Adam Riess is a Bloomberg Distinguished Professor, the Thomas J. Barber Professor in Space Studies at the Krieger School of Arts and Sciences, the Krieger Eisenhower Professor of Physics and Astronomy, a distinguished astronomer at the Space Telescope Science Institute, and a member of the National Academy of Sciences.

He received his bachelor’s degree in physics from the Massachusetts Institute of Technology in 1992 and his PhD from Harvard University in 1996. His research involves measurements of the cosmological framework with supernovae (exploding stars) and Cepheids (pulsating stars). Currently, he leads the SHOES Team in efforts to improve the measurement of the Hubble Constant and the HIgher-z Team to find and measure the most distant type Ia supernovae known to probe the origin of cosmic acceleration.

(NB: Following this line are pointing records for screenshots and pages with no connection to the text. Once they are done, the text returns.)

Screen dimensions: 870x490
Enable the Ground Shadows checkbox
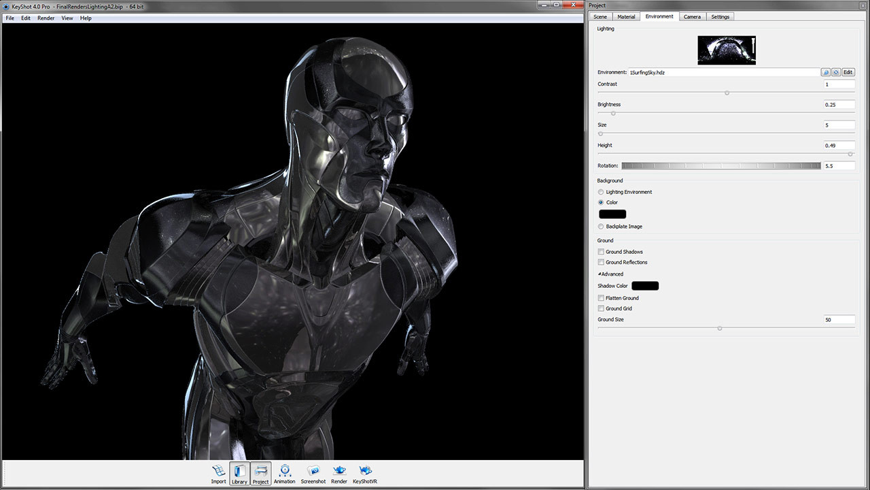(601, 252)
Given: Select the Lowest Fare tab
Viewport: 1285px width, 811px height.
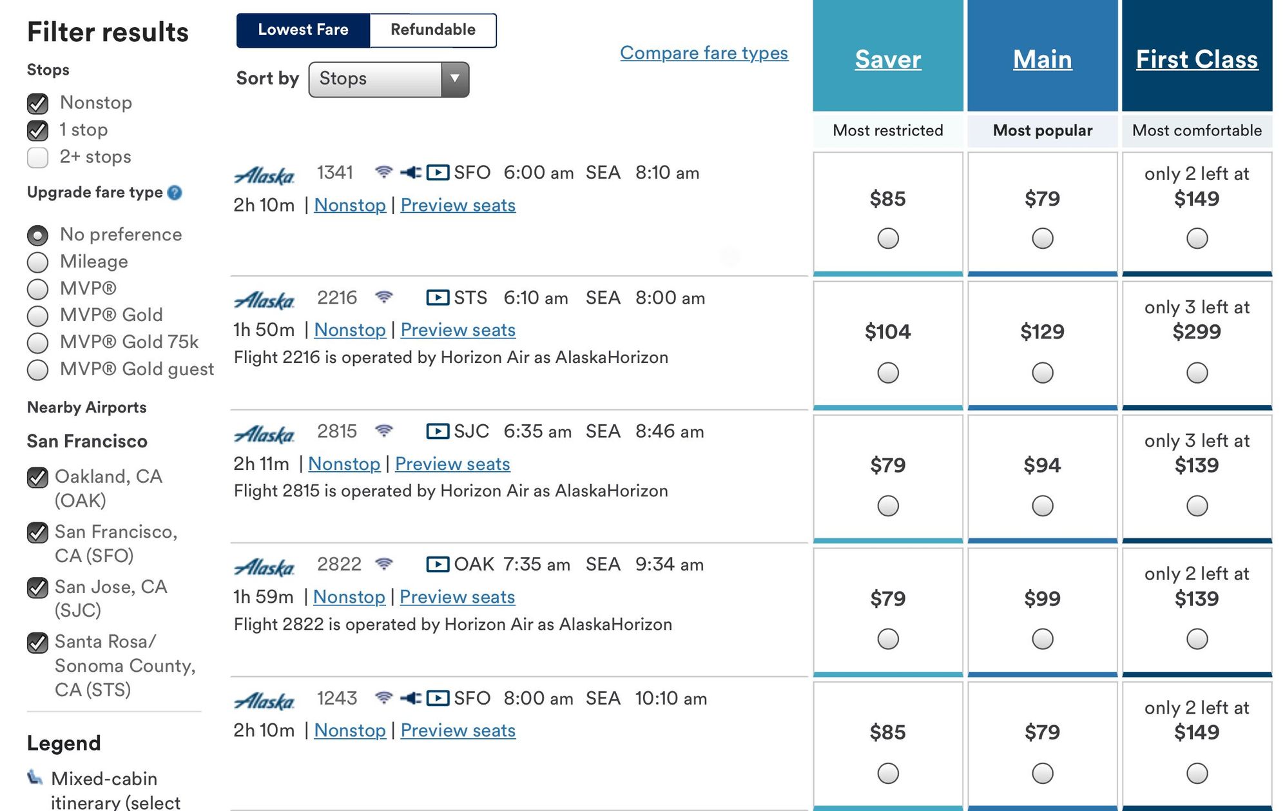Looking at the screenshot, I should [303, 30].
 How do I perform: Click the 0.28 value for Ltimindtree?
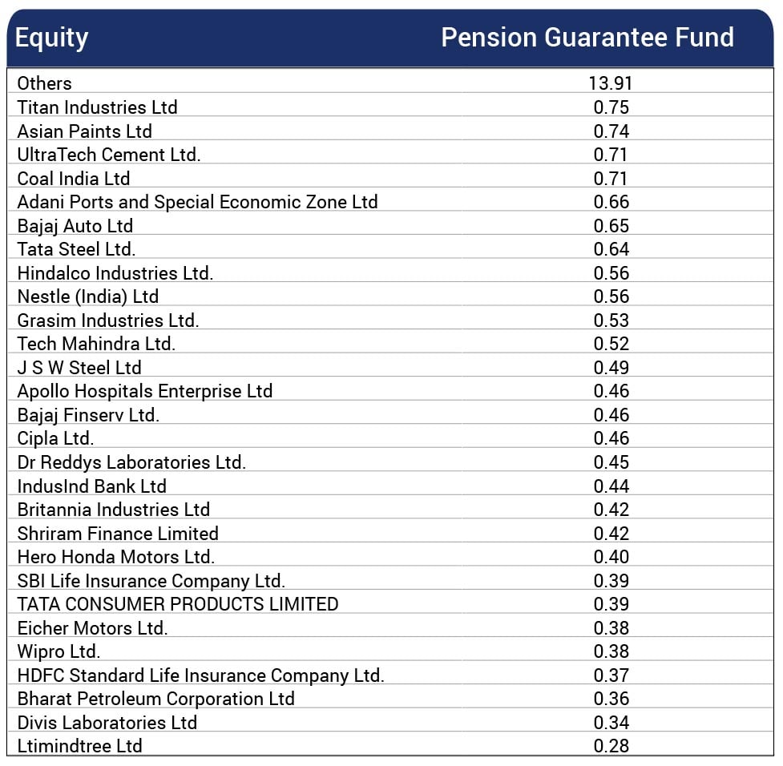611,746
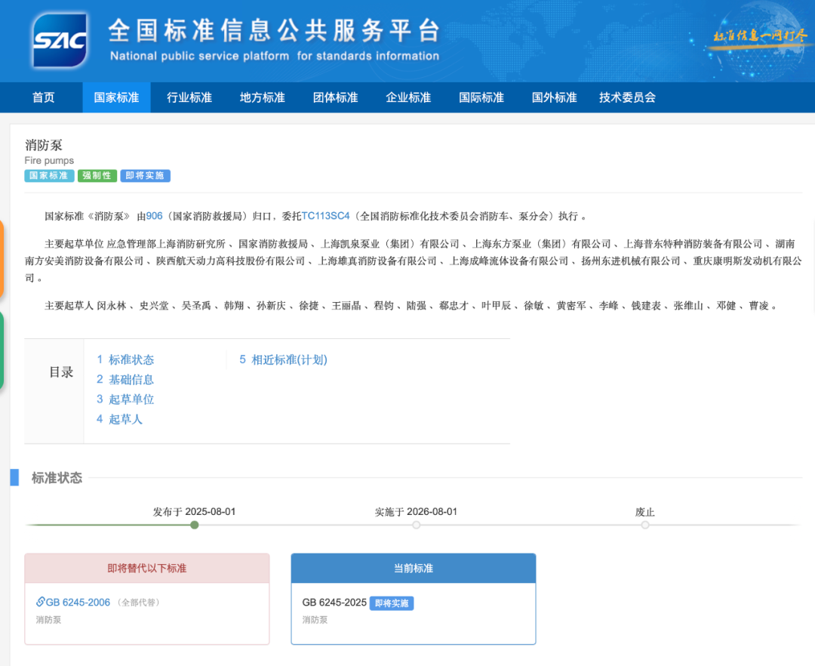Click the orange side tab on left edge
Viewport: 815px width, 666px height.
click(2, 259)
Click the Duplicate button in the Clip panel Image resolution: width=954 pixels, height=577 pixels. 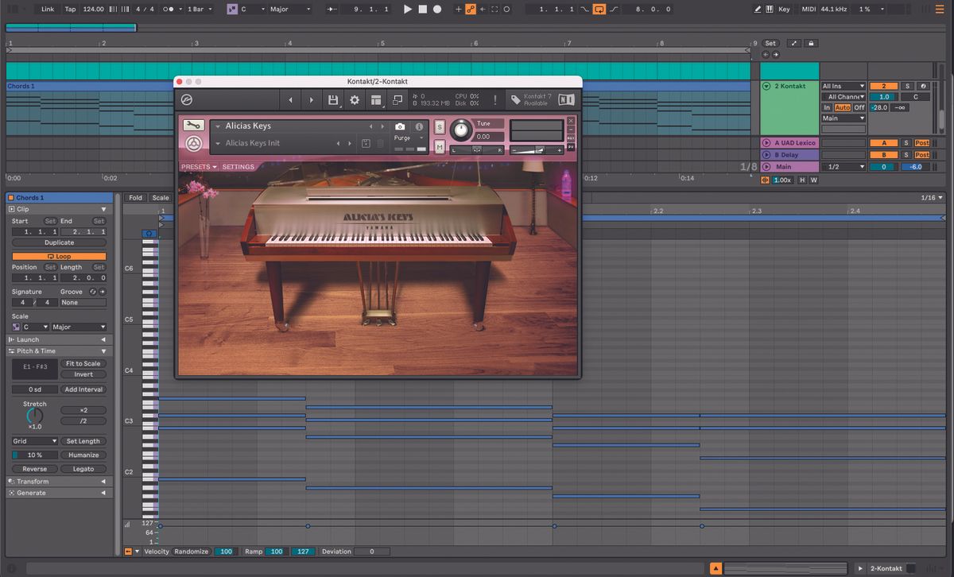[59, 242]
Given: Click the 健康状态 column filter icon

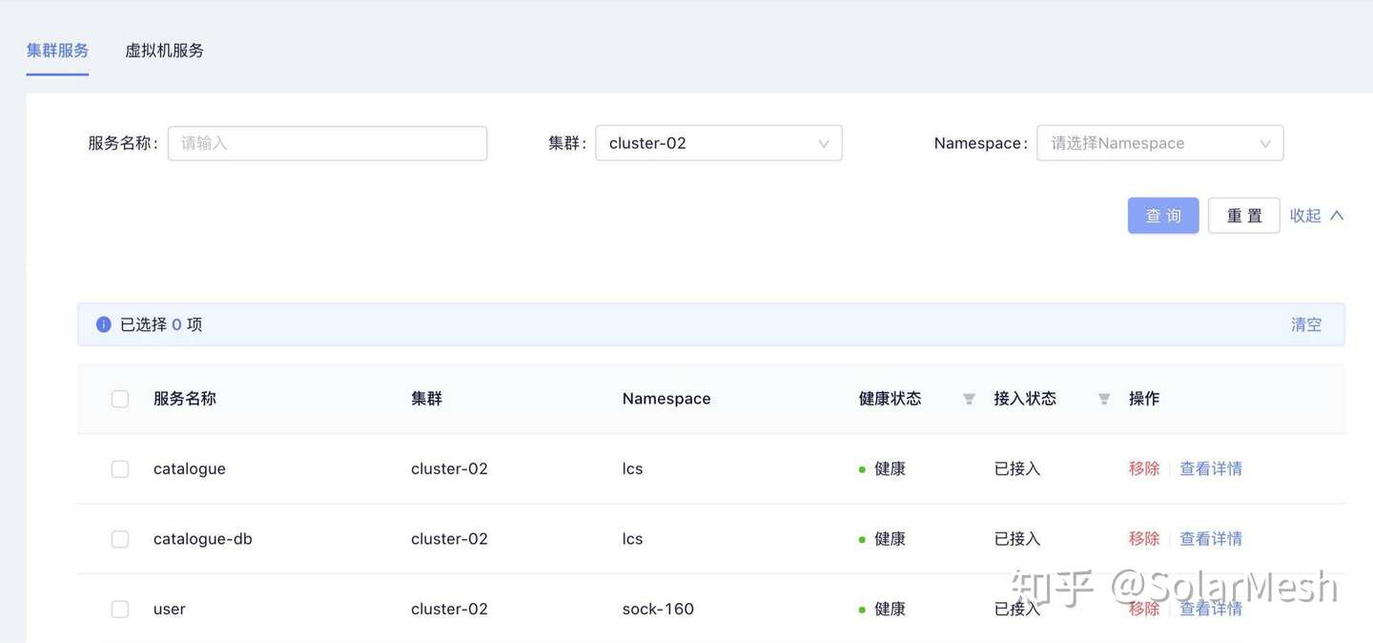Looking at the screenshot, I should (x=969, y=399).
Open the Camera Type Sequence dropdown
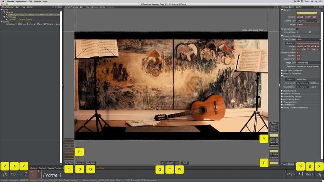Viewport: 324px width, 182px height. pyautogui.click(x=307, y=21)
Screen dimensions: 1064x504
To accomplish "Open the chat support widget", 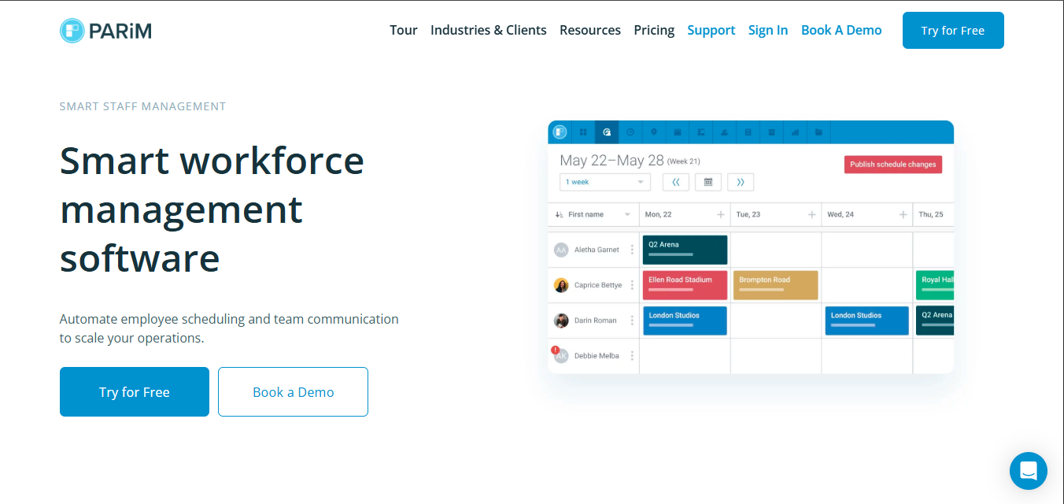I will pyautogui.click(x=1028, y=471).
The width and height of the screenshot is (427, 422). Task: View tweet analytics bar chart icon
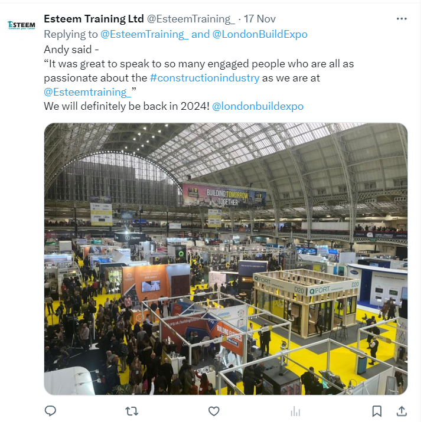pos(295,411)
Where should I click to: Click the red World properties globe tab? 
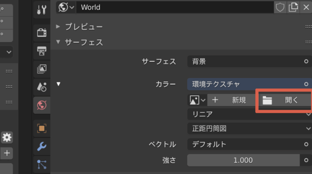point(41,105)
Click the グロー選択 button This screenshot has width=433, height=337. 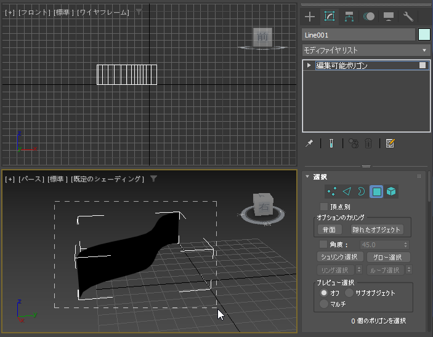[x=388, y=257]
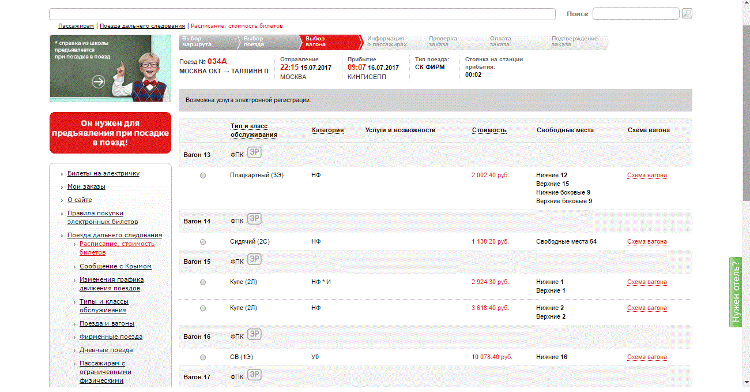The height and width of the screenshot is (392, 750).
Task: Go back to Выбор маршрута step
Action: pyautogui.click(x=199, y=42)
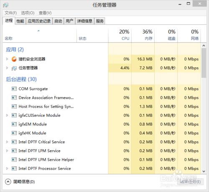The width and height of the screenshot is (209, 192).
Task: Collapse to 简略信息 view with arrow toggle
Action: point(8,182)
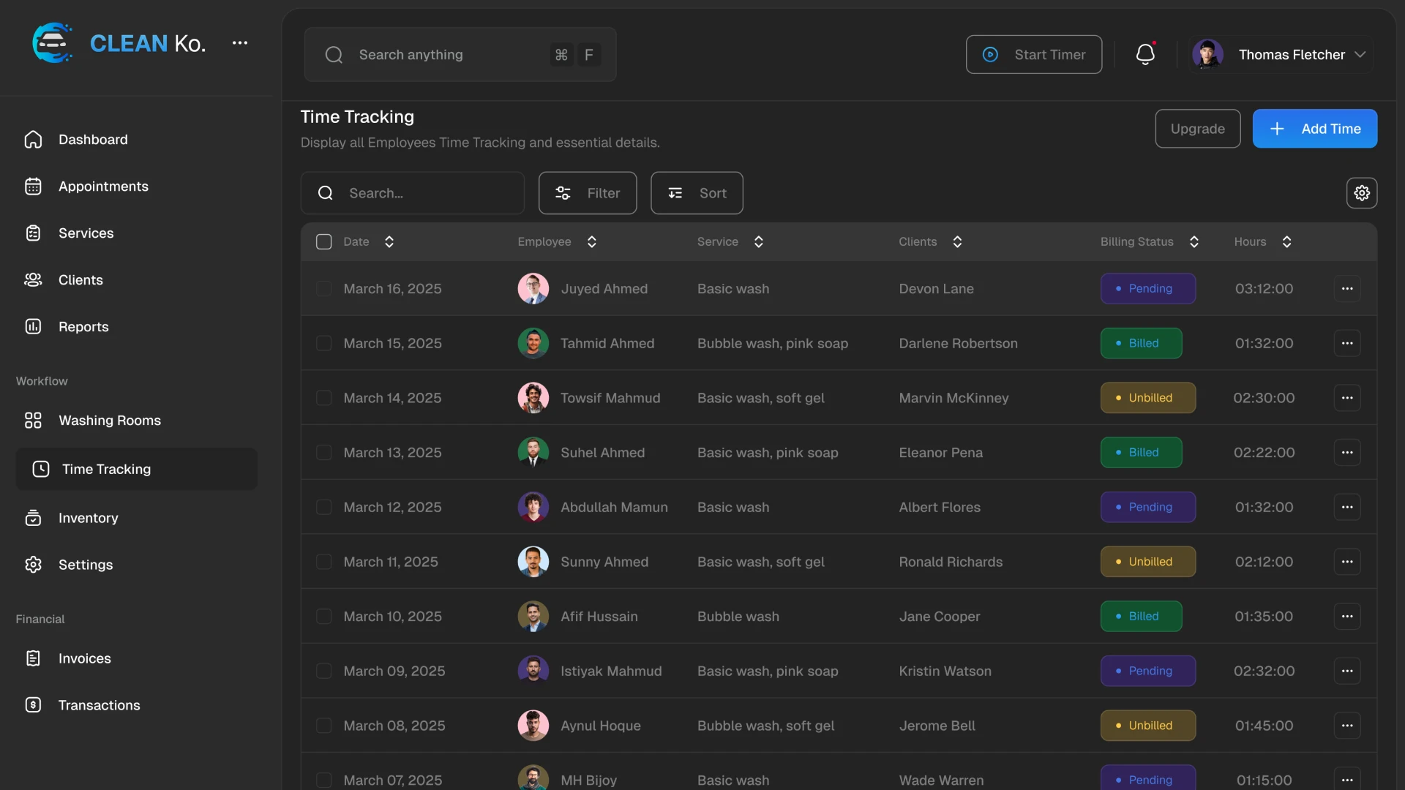
Task: Click the Inventory sidebar icon
Action: [x=33, y=518]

In 2011, he was named a co-winner of the Nobel Prize in Physics and was awarded the Albert Einstein Medal for his leadership in the High-z Supernova Search Team’s discovery that the expansion rate of the universe is accelerating, a phenomenon widely attributed to a mysterious, unexplained "dark energy" filling the universe. The discovery was named by Science magazine in 1998 as "the Breakthrough Discovery of the Year." His accomplishments have been recognized with a number of other awards, including a MacArthur Fellowship in 2008, the Gruber Foundation Cosmology Prize in 2007 (shared), and the Shaw Prize in Astronomy in 2006.